The impact of these rising debt levels and financial pressures is evident in the results of the MNP Consumer Debt Index. The index fell to a five-year low of 77, reflecting Canadians’ growing concerns about their personal finances. The survey revealed that nearly half of the respondents (47%) expressed worry about their debt, a record-high figure that increased by seven points from the previous survey. Moreover, fewer people were confident in their ability to cover living expenses without accumulating more debt (51%). The survey also indicated that 26% of respondents felt their ability to absorb a one percentage point interest rate increase had worsened. Three in five people expressed heightened concerns about their debt repayment abilities, and 59% stated that they would face financial trouble if interest rates continue to rise.
Tips for Managing and Reducing Debt Loans
To cope with the rising debt load and manage financial challenges, Canadians can consider implementing several strategies:
Create a budget
Develop a comprehensive budget. Track income and expenses to gain a clear understanding of where money is being spent and identify areas where expenses can be reduced.
Prioritize debt repayment
Allocate extra funds toward paying off high-interest debts and consider consolidating debts to simplify payments.
Make a list of your debts, including interest rates and minimum payments. Consider using the debt avalanche or debt snowball method to prioritize and pay off debts strategically. Always make at least the minimum payments to avoid penalties.
Seek professional advice
If you’re struggling to manage your debt on your own, consider reaching out to a credit counselling agency or a financial advisor. They can provide guidance on debt management strategies, budgeting, improving financial literacy, negotiating with creditors, and helping develop a personalized debt repayment plan.
Negotiate with Creditors
If you’re struggling to meet your debt obligations, don’t hesitate to contact your creditors. Explain your situation and explore options for lower interest rates, extended repayment terms, or hardship programs.
Consolidating high-interest debts into a single, lower-interest loan can make repayment more manageable. This option allows you to streamline your payments and potentially reduce interest costs.
Cut back on non-essential expenses
Reduce discretionary spending to free up funds that can be used to pay down debt or build an emergency savings fund.
Explore debt relief options
Investigate debt consolidation, negotiation, or debt settlement programs that may help lower interest rates or reduce the overall debt burden.

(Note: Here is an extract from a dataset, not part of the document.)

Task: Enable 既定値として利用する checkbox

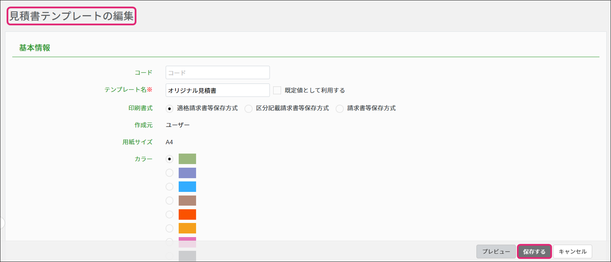Action: [x=277, y=90]
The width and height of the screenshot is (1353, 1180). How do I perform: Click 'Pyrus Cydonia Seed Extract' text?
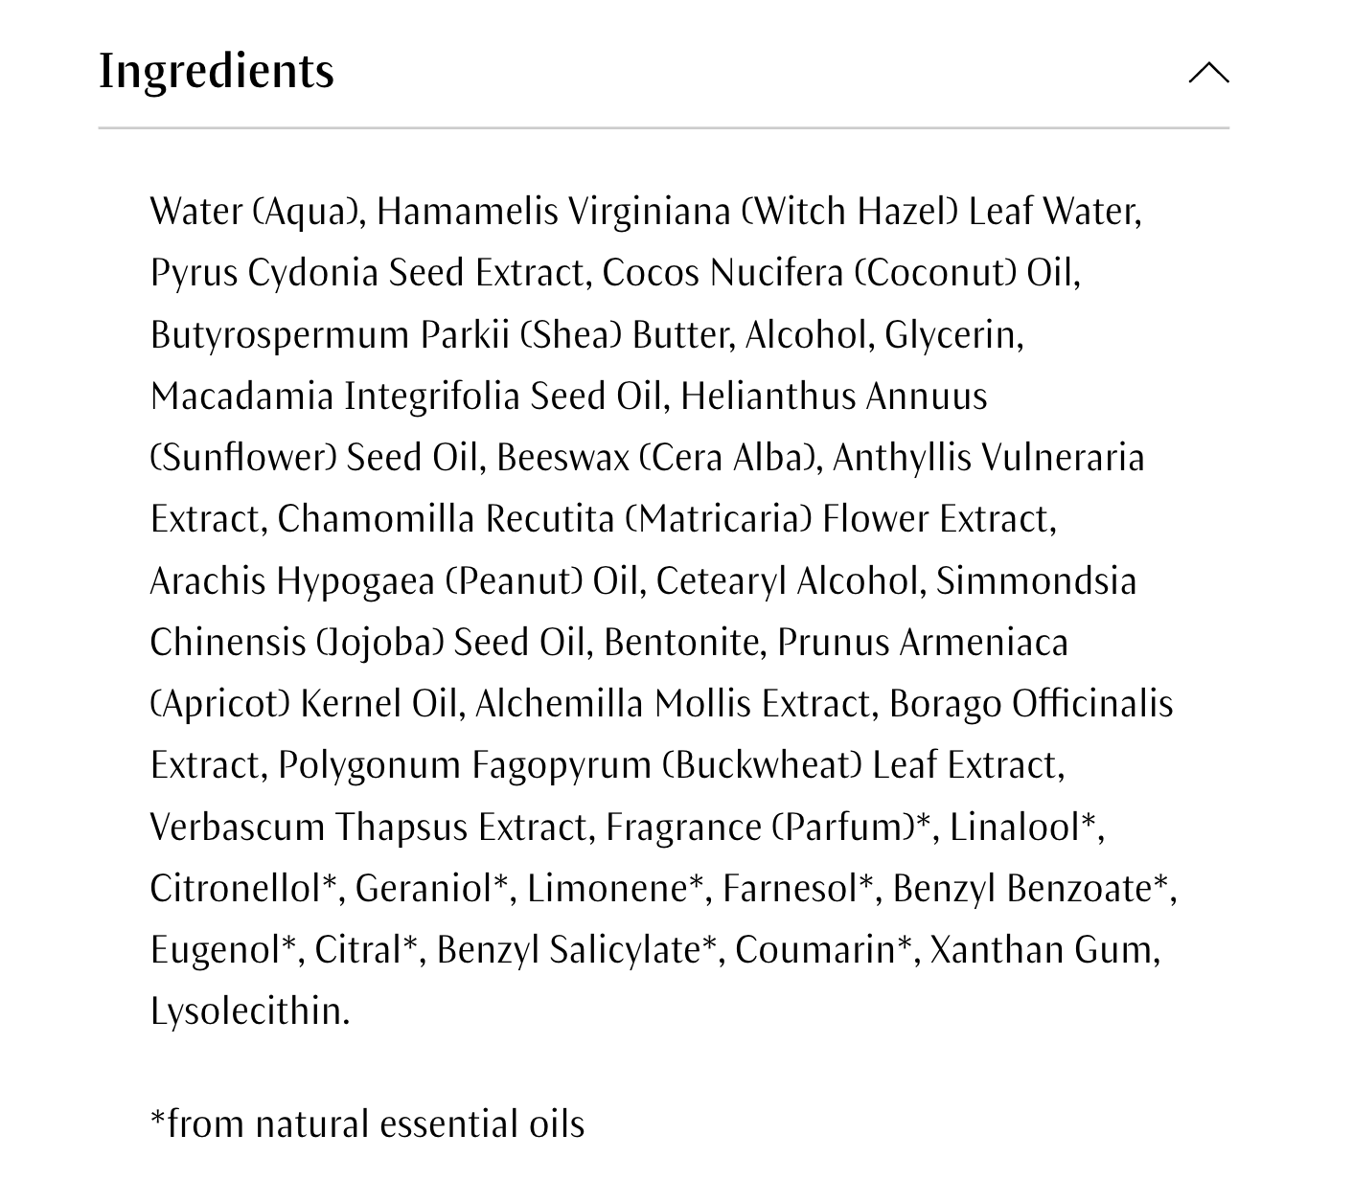pos(368,273)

Increase income sources and reduce expenses
Consider ways to increase your income, such as part-time work, freelance opportunities, or alternative income streams to supplement current earnings and accelerate debt repayment.
Simultaneously, look for areas where you can reduce expenses, such as cutting unnecessary subscriptions or downsizing your living arrangements.
Avoid taking on more debt
While working towards debt repayment, it’s crucial to avoid taking on new debt. Practice responsible borrowing habits, such as avoiding unnecessary credit card purchases and only taking on new debt when absolutely necessary.
By adopting these strategies, you can take proactive steps toward managing their debt and improving their financial well-being. It is crucial to stay informed about personal finances, seek assistance when needed, and make mindful decisions to ensure long-term financial stability.